| WORK ITEM |
Return only the line containing "Open the 搜索推广" and each line after it, exactly as written, through the end of the records.

| DATA TO USE |

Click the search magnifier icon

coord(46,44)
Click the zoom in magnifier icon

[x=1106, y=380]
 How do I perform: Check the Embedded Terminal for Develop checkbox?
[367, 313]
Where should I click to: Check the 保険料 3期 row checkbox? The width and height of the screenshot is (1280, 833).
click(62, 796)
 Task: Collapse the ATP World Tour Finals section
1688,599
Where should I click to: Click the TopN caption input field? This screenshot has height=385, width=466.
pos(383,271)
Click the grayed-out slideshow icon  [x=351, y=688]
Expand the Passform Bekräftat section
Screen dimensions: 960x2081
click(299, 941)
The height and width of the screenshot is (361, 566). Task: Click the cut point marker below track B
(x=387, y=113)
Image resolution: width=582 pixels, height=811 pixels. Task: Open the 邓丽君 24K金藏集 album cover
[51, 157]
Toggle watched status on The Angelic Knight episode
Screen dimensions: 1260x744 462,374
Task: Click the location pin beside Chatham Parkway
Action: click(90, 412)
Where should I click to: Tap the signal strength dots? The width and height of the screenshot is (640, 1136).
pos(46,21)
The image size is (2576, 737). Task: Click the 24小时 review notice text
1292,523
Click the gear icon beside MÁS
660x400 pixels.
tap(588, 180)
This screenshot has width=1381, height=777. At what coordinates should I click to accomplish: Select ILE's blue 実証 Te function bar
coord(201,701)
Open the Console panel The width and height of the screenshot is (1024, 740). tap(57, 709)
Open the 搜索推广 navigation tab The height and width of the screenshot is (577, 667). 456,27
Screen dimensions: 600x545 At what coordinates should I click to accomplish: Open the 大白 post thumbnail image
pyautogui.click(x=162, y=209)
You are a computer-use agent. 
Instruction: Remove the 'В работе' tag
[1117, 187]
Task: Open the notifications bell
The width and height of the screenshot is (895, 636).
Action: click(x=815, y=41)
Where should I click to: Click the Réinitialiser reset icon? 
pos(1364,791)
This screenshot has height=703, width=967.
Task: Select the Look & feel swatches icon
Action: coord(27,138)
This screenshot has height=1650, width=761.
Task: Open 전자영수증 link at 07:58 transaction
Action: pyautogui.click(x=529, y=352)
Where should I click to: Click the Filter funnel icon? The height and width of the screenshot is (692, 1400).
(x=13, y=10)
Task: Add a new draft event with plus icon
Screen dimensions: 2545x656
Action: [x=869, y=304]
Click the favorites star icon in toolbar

| ANSWER |
Open the 搜索推广 navigation tab The height and width of the screenshot is (577, 667). 456,27
Screen dimensions: 600x545 At what coordinates should I click to accomplish: Open the 大白 post thumbnail image
pyautogui.click(x=162, y=209)
You are a computer-use agent. 
Instruction: Remove the 'В работе' tag
[1117, 187]
Task: Open the notifications bell
The width and height of the screenshot is (895, 636).
Action: click(x=815, y=41)
Where should I click to: Click the Réinitialiser reset icon? 
pos(1364,791)
This screenshot has height=703, width=967.
Task: Select the Look & feel swatches icon
Action: coord(27,138)
This screenshot has height=1650, width=761.
Task: Open 전자영수증 link at 07:58 transaction
Action: pyautogui.click(x=529, y=352)
Where should I click to: Click the Filter funnel icon? The height and width of the screenshot is (692, 1400).
(x=13, y=10)
Task: Add a new draft event with plus icon
Screen dimensions: 2545x656
Action: [x=869, y=304]
Click the favorites star icon in toolbar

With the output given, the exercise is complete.